SIDNEY B. BROOKS, Bankruptcy Judge.

THIS MATTER comes before the Court upon the Application of Latino Broadcasting Corporation for Allowance of Administrative Expenses filed June 1, 1990 and the Response and Objection thereto filed by the Chapter 11 Trustee on June 25, 1990.

The central question before the Court is whether the company employed by the Chapter 11 Trustee to operate the Debtor-in-Possession’s business during the reorganization is entitled to compensation as a cost of administration pursuant to 11 U.S.C. § 503(b)(1)(A). The Court concludes that the applicant is not entitled to compensation for services because (1) the company employed by the Trustee to manage the Debtor’s business and its day-to-day operations was a “professional person” who was required to have been employed by the estate pursuant to 11 U.S.C. § 327 and B.R. 2014 and compensated in accordance with 11 U.S.C. § 330 and B.R. 2016, and (2) the company is not otherwise entitled to compensation pursuant to 11 U.S.C. § 503.

I. Background.

On June 19, 1987, the Debtor filed a Petition for reorganization pursuant to Chapter 11 of the Bankruptcy Code. Debt- or continued to operate .KRMX, a Spanish language radio station in Pueblo, Colorado, as a debtor-in-possession until October 22, 1988 when the station unexpectedly went off the air. The building was closed, utilities were cut off, and all employees were released. Consequently, the Court removed the Debtor from possession on October 25, 1988 and appointed Carole A. Carson (“Carson”) as Trustee.

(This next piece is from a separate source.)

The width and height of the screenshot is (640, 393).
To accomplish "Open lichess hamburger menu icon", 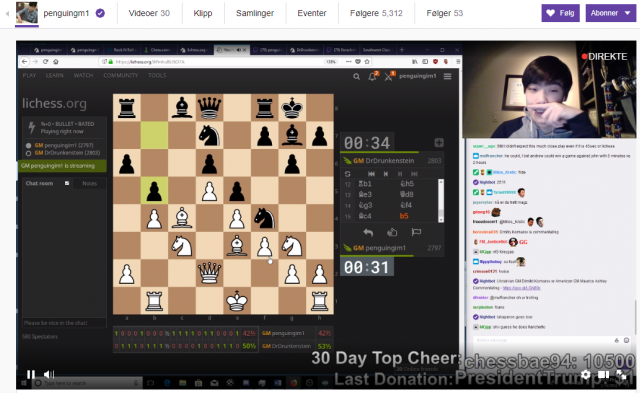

Carson took possession of the station and arranged for Latino Broadcasting (“Latino”), the owner and operator of KBNO, a Spanish language radio station in Denver, Colorado, to manage and operate the Pueblo station. The station resumed operations on October 28, 1988 under the management of Latino. Carson and Latino subsequently *627 entered into an employment agreement dated November 1, 1988. The employment agreement provided, inter alia, that Latino would supply disc jockeys and sales personnel 1 in exchange for (1) reimbursement of payroll and local sales expenses at the rate of 150% of the gross expenditures; (2) full reimbursement of out-of-pocket expenses; and (3) a management fee of $75.00 per month. Latino operated the station until September 22, 1989 when Carson appointed a replacement. 2 The employment agreement was not submitted to creditors or the Court for consideration or approval; no Court authorization was obtained.

Presently before this Court is Latino’s application for allowance of its management fee and other expenses, as provided under the employment agreement, as an expense of administration pursuant to 11 U.S.C. §§ 503(b)(1) and 507(a)(1). Specifically, Latino requests compensation as follows:

Payroll and local sales expenses (reimbursed at 150% of gross) 3 $ 65,990.06
Out-of-pocket expenses 4 $ 10,366.73
Management fee ($75.00/month) $ 600.00
Loss on Cinco de Mayo dance 5 $ 1,240.61
Less: Payments received ($ 27,648.40)
Total compensation requested 6 $ 50,549.00

Latino submits that these expenses were incurred in the ordinary course of Debtor’s business and constitute “actual, necessary costs and expenses of preserving the estate.” 11 U.S.C. § 503(b)(1)(A).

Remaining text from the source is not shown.